Of course, as an unabashed Josh Alexander mark, I’ve been delighted by his return to Impact Wrestling in recent weeks.

Not only because it lifted me out of the quasi-existential crisis I was staring down the barrel of when I thought he was gone for good but also because he genuinely lifts the Impact product. Positioned as the promotion’s ace, he is their best worker and their benchmark.

To cement his return at Sacrifice, which was well executed, Alexander needed a strong follow-up promo. His mic skills are, it would be fair to say, still a work in progress but his return promo was good. He ran through the narrative arc he’s been on since winning and dropping the Impact World title on the same night at Bound for Glory in October and set the stage for its natural culmination at Rebellion next month.

He made a point of acknowledging his unfinished business with the Honor No More faction, setting up his return match in this week’s main event against Matt Taven. Unsurprisingly, it was very good. Coming it at ***3/4 for me, I was pleased with how Taven was presented as a legitimate main event-level talent but that Alexander was dialed in and seemingly never in that much danger of actually being beaten.

Typically, I usually find segments where champions or title challengers go to their next opponent’s homes a little grating but the closing angle they ran with Moose doing it this week worked. Instead of any egregious violence towards Josh’s family, there was just a menacing threat from the champion.

There was the real risk that following Alexander’s return at Sacrifice, the story over the next month into Rebellion would all be about him and his journey, rendering Moose, the champion who sent Alexander on that redemption journey, a bit-part player and an afterthought. Closing the show in the way they did, with Moose telling Josh’s son Jett that ‘Moose says Hi,” signifies that they’ll keep up that personal intensity and animosity all the way through to the pay-per-view.

Running almost parallel to Josh’s disappearance, return and general redemption angle has been the Eddie Edwards heel turn. While there was a feeling in some quarters that it was a turn for turn’s sake, for my money it was an important and necessary move.
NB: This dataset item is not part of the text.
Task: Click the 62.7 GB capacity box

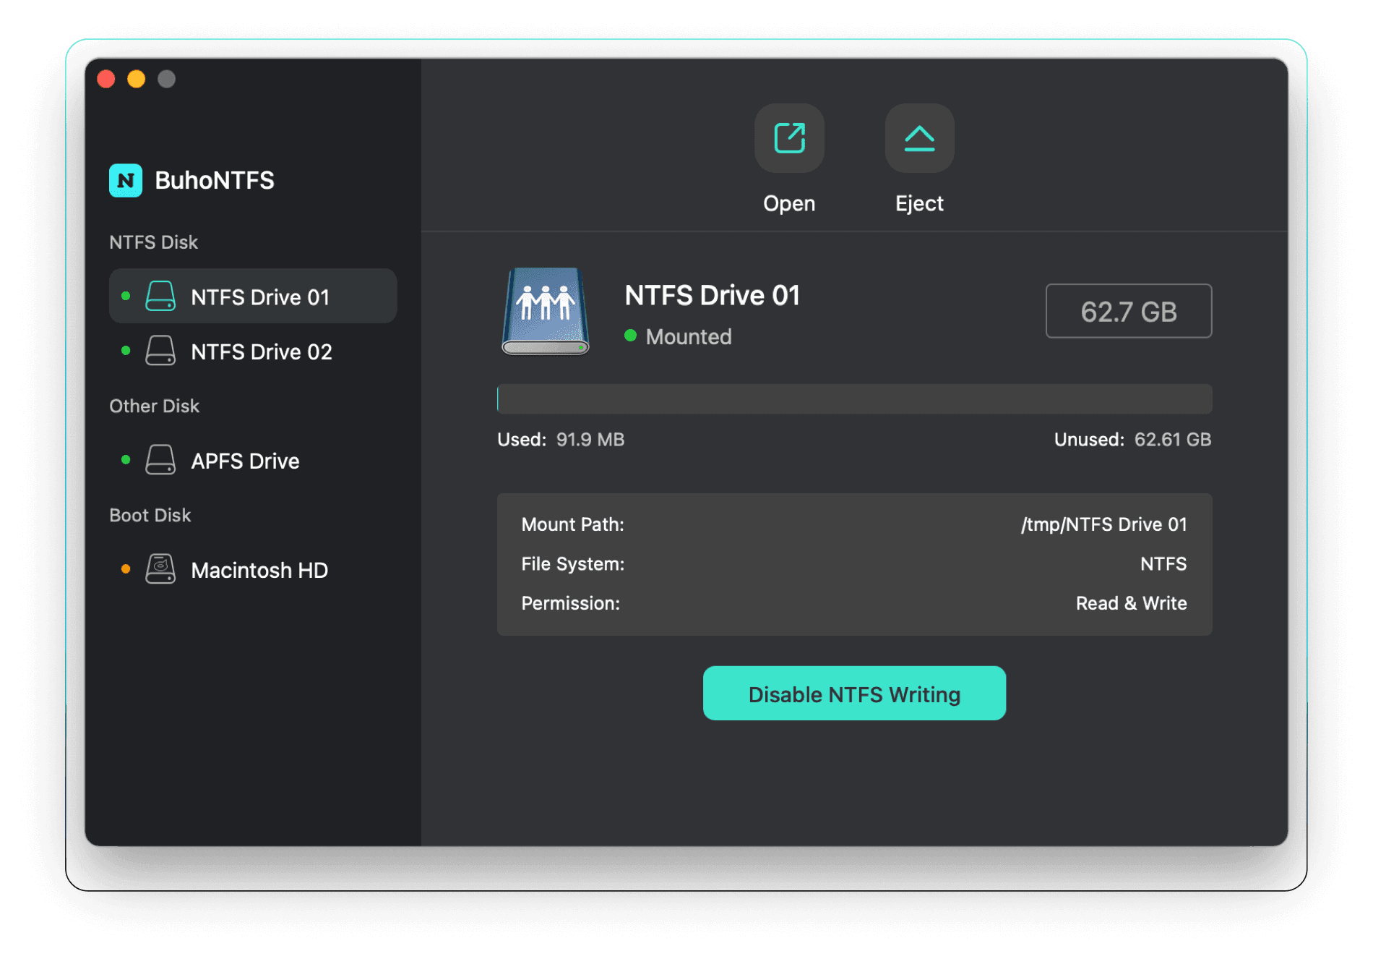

For the better part of eight years, Edwards was a white meat babyface. Yes, there was the psycho phase when Sami Callihan hit him with the baseball bat, but he was still the face in that program. He had a plethora of title runs as a good guy, as Mr. Impact. He was the dependable option they turned to in 2020 when they had to strip Tessa Blanchard of the title. He was always there or thereabouts in title programs, a cert for every PPV, but in recent times it had felt like he was running out of interesting new matches. His character had no edge to it and no real intrigue.
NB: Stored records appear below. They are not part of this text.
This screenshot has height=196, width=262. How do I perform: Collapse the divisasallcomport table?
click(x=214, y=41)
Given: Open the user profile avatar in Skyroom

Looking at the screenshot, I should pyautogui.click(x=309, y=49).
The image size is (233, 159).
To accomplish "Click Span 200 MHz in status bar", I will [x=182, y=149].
This turn changes all of that.

Edwards now gets to showcase a different set of skills on the mic and in the ring. A fresh set of matchups with the other half of the roster have opened up for him, all of which will allow him to work a different style, one perhaps more attuned to his current level. He’s never been a killer promo but as a heel, and one with legitimate kayfabe gripes fuelling his frustrations, he has new material to work with.

Looking at the roster, there weren’t a huge number of heel challengers for Alexander to take on after he inevitably dethroned Moose. Now, a collision between Alexander and Edwards seems inevitable is likely going to be one of their bigger matches of the year. How does top billing at Slammiversary, possibly in Canada, sound?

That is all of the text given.